The mayor and challengers Mark J.F. Schroeder and Betty Jean Grant have agreed to participate in a televised face-off sponsored by WNED/WBFO, WGRZ/Channel 2, and The Buffalo News.
The challengers have significantly less money in their campaign chests, so the debate represents the chance for television exposure for Schroeder and Grant, as well as for the incumbent to underscore his accomplishments.
“It’s an opportunity for the challengers, but unless somebody is hiding something, I don’t see much coming of it,” said Stephen T. Banko III, a veteran of three citywide campaigns with former Mayor Anthony M. Masiello. “People are pretty content with the way things are going, and I don’t see a big negative backlash like there was against Washington in the presidential election.”
The event is expected to provide a major platform for all three contestants. Brown will highlight continued downtown development and attempt to piggyback on a sense of optimism guiding the city.
Schroeder and Grant have criticized him over his alleged inattention to poor neighborhoods that continue to land Buffalo on lists of the nation’s poorest cities.

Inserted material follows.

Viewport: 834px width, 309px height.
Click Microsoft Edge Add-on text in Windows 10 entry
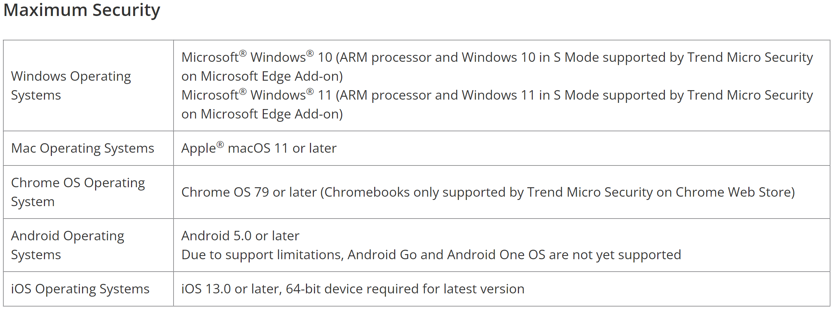click(271, 76)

“That will always be an issue,” Banko said, “but how much of that will be an issue in 80 percent of the city?”
The challengers have a “steep uphill climb” because of the perception of progress by most voters, Banko said. That’s why the debate will rank as one of the major events of the 2017 campaign and a chance for Brown’s opponents to emphasize their messages, he said
In the meantime, Schroeder and Grant are criticizing Brown for ducking confrontations with them in other debates and forums around the city. They say he is ignoring or backing off invitations for the other forums, while they attend.

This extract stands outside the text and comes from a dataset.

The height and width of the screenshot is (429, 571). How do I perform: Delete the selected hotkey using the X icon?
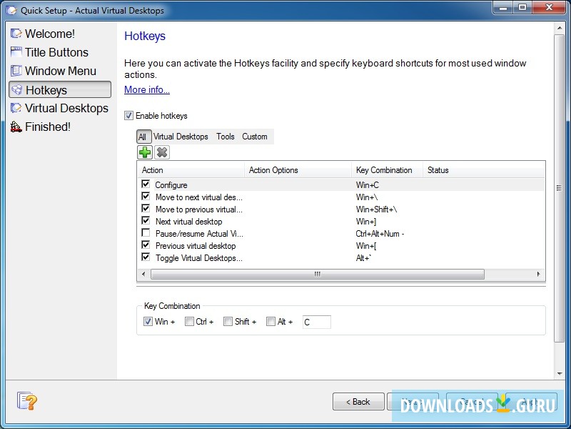pyautogui.click(x=162, y=152)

“It’s a little troubling, and hard to run against a monarchy,” Schroeder said. “I don’t believe he understands this is a campaign, that he’s running for re-election, and that he needs to talk about the future.”
Schroeder, the city comptroller, said he regularly accepts an invitation to appear on a radio and cable show hosted by Mary Davis, but the mayor does not. Brown recently skipped a forum hosted by the Buffalo Association for the Deaf, he said, showing “disrespect for the electorate.”

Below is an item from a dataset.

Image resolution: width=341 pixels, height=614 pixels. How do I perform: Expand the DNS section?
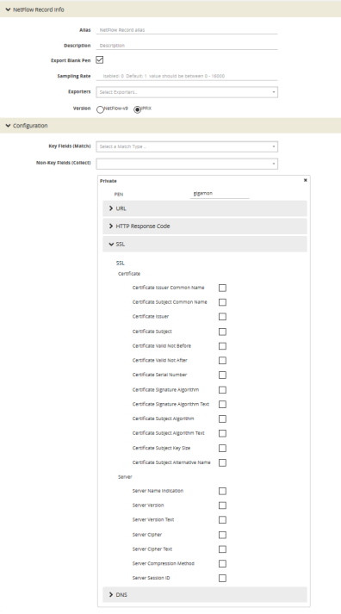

Brown will attend the televised event, Schroeder said, only because it remains in his best interest.
“He only goes to places with big muscle,” he said. “If you have juice, you’re in. If not, you’re out.”
Grant, a county legislator, echoes all of Schroeder’s criticism of the mayor’s debate attendance.
“He refuses to participate in any debates or forums,” she said. “Mark and I are at all of them.”
Brown, along with his challengers, has accepted an invitation to debate before the Buffalo Association of Black Journalists on Aug. 17 at the Burchfield Penney Art Center. But the mayor thinks the two events to which he has committed is all his schedule will allow.
“There is no way in the world I would duck anything as mayor of the City of Buffalo,” he said. “But I still have a responsibility to govern, manage the city and deliver programs and resources people are looking for. I have a great responsibility every single day to focus on the work residents expect me to do as mayor.”
His commitment to only two debates or forums means he will not attend an event sponsored by his congregation – St. John Baptist Church – on Aug. 26.
The Sept. 6 televised debate will originate from WNED’s downtown studios and be broadcast live at 7 p.m. on WNED, WGRZ and WBFO-FM, as well as on each sponsor’s website (including The News) and via Facebook Live.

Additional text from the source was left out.